» Given task:
Can you present the data as a Markdown table with the columns Row and Line, starting with the line containing "Open the 取引所" and going on through the line containing "(x=827, y=311)", leaving out blank lines?

Data on locating words and elements
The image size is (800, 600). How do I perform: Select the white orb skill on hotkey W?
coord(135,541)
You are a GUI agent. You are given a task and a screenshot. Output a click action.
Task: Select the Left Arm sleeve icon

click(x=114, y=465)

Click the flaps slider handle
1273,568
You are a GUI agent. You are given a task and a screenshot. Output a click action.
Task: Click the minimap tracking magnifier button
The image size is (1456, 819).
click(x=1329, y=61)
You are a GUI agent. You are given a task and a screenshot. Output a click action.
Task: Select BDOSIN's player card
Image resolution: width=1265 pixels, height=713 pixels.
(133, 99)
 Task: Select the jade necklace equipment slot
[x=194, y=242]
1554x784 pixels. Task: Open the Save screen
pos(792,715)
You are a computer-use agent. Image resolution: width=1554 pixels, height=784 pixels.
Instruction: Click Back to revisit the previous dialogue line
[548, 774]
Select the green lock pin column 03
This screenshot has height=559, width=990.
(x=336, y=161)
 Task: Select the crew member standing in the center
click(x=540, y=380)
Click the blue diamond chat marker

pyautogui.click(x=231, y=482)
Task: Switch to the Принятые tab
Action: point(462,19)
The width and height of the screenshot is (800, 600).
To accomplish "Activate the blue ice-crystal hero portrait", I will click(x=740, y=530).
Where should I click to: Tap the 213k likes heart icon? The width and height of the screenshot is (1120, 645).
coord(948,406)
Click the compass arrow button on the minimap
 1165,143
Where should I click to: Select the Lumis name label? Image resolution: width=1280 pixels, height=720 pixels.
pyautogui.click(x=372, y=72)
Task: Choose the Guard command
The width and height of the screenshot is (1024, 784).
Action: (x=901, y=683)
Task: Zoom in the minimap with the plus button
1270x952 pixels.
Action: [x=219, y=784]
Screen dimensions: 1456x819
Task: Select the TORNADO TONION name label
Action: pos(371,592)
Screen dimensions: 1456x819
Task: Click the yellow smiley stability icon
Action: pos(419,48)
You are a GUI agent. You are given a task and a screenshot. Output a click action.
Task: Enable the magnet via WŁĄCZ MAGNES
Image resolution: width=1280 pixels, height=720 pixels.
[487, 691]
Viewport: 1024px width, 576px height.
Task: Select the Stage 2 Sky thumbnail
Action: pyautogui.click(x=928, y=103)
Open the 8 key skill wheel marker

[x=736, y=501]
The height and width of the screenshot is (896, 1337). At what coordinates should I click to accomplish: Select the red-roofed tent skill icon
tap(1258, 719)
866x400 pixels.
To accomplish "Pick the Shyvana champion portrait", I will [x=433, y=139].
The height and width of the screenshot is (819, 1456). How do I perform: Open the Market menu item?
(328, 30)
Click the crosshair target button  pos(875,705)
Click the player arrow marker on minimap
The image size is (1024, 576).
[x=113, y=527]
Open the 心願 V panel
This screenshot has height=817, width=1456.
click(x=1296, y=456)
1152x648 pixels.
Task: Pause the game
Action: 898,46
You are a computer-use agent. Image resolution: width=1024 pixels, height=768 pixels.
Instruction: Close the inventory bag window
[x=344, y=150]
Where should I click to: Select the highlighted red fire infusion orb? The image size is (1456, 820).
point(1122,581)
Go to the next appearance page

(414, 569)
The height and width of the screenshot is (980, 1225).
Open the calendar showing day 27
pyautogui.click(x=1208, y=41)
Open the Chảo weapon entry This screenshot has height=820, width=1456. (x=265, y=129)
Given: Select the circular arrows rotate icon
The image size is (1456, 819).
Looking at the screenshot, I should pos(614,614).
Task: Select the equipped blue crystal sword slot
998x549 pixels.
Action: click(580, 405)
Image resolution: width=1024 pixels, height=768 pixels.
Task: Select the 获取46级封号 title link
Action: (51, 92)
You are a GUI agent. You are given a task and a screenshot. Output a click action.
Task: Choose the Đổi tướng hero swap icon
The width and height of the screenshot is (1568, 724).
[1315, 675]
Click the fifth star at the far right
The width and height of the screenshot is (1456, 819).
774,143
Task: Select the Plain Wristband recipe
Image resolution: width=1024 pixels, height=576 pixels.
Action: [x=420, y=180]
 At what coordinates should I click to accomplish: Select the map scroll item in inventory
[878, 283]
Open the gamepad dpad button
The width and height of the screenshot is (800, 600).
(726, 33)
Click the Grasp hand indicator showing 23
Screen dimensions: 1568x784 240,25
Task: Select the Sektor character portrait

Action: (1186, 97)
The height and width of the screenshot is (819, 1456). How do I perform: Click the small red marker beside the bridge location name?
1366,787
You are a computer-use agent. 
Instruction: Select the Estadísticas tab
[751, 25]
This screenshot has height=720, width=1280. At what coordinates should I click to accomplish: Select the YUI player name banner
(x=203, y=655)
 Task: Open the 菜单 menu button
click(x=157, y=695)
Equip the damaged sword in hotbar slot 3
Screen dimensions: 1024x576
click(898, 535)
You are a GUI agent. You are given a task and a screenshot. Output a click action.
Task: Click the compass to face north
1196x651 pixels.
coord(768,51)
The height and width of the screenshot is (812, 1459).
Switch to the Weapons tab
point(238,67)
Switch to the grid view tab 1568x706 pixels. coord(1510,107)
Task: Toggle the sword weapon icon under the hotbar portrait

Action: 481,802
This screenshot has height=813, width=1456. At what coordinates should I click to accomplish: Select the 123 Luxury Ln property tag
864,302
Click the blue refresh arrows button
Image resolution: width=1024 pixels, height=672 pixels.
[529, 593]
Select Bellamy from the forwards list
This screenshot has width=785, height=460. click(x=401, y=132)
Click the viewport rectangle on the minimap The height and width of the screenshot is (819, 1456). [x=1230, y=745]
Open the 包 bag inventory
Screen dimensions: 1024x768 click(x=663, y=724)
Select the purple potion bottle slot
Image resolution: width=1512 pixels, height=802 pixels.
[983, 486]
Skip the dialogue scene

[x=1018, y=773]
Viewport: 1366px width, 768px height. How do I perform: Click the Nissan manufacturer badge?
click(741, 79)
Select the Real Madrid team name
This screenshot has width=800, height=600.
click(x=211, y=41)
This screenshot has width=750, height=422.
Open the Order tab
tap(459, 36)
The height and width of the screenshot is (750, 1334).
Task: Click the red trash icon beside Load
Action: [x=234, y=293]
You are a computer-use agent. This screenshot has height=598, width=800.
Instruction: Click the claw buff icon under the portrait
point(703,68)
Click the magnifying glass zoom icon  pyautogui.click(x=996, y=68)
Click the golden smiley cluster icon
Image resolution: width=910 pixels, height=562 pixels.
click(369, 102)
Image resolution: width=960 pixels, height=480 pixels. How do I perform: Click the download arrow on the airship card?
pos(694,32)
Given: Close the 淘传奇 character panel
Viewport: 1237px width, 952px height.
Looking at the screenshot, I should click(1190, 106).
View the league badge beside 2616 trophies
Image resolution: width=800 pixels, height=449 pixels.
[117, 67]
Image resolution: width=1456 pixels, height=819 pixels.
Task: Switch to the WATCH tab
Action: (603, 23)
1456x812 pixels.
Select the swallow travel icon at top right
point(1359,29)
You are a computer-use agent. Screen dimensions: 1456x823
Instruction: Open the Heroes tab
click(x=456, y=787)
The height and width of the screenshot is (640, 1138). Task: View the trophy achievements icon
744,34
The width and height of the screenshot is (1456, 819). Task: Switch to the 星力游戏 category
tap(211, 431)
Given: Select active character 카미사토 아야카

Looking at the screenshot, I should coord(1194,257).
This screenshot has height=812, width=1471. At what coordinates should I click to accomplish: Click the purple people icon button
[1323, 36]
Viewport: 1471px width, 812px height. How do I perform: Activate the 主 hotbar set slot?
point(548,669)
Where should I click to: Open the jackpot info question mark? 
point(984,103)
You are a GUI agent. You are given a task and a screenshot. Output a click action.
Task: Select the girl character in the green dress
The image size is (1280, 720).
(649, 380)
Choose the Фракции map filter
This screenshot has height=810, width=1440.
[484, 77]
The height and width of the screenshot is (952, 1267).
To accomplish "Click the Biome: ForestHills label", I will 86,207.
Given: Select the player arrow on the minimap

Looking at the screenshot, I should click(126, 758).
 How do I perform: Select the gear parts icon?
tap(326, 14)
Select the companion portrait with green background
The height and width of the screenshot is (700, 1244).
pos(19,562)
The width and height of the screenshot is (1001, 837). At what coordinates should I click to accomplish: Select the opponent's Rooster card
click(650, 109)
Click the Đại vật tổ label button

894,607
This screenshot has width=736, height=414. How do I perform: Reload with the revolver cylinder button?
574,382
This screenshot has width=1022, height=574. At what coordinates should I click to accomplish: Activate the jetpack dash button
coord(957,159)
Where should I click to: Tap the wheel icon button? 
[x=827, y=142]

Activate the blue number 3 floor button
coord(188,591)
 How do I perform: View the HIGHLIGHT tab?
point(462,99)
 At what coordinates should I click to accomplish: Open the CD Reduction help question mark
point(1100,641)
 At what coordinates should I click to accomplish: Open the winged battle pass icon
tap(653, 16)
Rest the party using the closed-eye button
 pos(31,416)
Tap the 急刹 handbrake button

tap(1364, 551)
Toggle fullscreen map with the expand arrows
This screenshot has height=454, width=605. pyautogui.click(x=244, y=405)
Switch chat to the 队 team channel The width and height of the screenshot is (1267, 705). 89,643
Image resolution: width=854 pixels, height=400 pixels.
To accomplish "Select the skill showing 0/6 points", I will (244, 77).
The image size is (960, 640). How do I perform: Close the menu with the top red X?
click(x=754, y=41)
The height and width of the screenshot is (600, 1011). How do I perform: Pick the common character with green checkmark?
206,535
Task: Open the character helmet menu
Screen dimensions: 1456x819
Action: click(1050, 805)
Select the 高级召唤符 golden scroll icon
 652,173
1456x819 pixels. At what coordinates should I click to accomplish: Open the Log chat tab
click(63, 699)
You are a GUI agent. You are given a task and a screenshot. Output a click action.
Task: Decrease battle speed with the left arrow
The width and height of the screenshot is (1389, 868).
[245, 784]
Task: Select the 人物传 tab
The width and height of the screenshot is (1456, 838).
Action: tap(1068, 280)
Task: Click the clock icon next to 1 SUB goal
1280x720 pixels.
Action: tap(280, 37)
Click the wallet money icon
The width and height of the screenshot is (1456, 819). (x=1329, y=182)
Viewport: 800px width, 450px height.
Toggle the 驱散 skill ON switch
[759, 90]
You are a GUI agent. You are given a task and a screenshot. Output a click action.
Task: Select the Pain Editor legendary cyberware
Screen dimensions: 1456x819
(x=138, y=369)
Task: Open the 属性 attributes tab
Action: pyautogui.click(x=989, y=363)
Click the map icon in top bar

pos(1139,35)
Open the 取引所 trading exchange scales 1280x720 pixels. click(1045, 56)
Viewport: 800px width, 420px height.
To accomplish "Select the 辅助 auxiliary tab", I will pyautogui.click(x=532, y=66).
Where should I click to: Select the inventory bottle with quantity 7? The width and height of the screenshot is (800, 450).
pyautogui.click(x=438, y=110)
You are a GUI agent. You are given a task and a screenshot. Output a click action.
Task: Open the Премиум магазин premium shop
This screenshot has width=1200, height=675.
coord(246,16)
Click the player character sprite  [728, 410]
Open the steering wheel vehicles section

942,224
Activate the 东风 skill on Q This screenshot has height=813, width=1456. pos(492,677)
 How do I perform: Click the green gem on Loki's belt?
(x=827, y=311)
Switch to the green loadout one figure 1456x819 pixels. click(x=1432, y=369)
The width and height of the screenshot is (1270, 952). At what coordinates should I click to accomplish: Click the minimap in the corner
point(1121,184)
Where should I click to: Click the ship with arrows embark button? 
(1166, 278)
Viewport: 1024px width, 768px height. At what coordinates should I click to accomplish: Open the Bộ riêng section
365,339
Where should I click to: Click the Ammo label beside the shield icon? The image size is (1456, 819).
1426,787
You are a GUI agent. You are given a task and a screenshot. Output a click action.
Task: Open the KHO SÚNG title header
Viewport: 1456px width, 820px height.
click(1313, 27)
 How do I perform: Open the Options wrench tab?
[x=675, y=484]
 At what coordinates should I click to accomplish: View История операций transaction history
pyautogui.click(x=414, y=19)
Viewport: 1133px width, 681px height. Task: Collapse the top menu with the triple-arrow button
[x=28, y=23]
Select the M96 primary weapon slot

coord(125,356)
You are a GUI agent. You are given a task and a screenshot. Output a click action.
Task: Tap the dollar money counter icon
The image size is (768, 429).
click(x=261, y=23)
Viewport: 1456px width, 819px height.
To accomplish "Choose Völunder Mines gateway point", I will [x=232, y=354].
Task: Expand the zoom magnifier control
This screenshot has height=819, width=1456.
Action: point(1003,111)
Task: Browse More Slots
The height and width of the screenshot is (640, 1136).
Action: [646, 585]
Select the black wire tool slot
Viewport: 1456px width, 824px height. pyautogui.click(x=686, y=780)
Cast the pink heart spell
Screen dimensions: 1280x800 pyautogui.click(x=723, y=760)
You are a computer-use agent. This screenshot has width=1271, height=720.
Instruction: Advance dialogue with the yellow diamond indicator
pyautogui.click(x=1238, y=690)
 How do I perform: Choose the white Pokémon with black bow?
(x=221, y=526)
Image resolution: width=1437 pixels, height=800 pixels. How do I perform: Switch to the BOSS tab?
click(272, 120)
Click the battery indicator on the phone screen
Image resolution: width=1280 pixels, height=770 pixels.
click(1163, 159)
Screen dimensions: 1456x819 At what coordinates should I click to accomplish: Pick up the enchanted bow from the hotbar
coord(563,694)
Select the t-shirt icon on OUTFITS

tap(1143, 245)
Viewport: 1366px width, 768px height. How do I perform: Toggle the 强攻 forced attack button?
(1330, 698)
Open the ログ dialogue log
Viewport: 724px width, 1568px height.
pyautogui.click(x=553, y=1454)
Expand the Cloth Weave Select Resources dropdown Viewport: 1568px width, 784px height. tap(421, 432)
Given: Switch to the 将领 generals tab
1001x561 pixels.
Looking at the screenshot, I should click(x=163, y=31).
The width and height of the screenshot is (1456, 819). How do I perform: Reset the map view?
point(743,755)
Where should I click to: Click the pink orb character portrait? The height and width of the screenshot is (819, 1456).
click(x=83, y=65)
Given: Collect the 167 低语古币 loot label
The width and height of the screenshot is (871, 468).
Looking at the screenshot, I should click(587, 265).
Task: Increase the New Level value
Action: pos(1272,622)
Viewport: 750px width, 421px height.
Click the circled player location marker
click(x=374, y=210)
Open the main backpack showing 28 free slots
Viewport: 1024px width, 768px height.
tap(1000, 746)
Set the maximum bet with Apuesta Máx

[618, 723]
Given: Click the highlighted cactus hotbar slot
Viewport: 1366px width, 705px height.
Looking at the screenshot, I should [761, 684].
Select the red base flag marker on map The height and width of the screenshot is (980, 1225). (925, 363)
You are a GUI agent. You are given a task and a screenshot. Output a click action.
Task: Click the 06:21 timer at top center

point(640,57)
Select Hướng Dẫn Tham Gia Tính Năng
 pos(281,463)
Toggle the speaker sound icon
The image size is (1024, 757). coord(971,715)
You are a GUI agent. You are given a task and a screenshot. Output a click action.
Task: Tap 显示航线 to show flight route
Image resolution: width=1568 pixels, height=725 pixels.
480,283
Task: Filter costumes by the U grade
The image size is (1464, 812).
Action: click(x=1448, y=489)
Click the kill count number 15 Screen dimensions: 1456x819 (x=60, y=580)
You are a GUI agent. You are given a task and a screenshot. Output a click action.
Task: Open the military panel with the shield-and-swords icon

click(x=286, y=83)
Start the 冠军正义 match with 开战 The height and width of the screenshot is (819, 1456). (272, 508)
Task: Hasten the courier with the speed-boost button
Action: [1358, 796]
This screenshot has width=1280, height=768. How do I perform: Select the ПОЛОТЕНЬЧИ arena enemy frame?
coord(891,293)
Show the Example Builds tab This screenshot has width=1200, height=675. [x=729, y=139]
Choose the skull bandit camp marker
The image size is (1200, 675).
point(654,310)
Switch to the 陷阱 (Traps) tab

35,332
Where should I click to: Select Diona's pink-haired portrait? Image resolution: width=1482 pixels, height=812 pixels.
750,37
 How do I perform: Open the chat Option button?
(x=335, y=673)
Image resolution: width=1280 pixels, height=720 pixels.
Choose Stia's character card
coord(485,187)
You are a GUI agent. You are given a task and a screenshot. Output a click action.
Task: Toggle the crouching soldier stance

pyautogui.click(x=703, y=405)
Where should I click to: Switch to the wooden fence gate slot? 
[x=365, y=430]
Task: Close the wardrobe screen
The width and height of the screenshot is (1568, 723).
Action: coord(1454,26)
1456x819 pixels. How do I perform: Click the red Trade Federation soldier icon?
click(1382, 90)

» Output below:
| Row | Line |
|---|---|
| 1 | Open the 取引所 trading exchange scales 1280x720 pixels. click(1045, 56) |
| 2 | Viewport: 800px width, 420px height. |
| 3 | To accomplish "Select the 辅助 auxiliary tab", I will pyautogui.click(x=532, y=66). |
| 4 | Where should I click to: Select the inventory bottle with quantity 7? The width and height of the screenshot is (800, 450). |
| 5 | pyautogui.click(x=438, y=110) |
| 6 | You are a GUI agent. You are given a task and a screenshot. Output a click action. |
| 7 | Task: Open the Премиум магазин premium shop |
| 8 | This screenshot has width=1200, height=675. |
| 9 | coord(246,16) |
| 10 | Click the player character sprite  [728, 410] |
| 11 | Open the steering wheel vehicles section |
| 12 | 942,224 |
| 13 | Activate the 东风 skill on Q This screenshot has height=813, width=1456. pos(492,677) |
| 14 |  How do I perform: Click the green gem on Loki's belt? |
| 15 | (x=827, y=311) |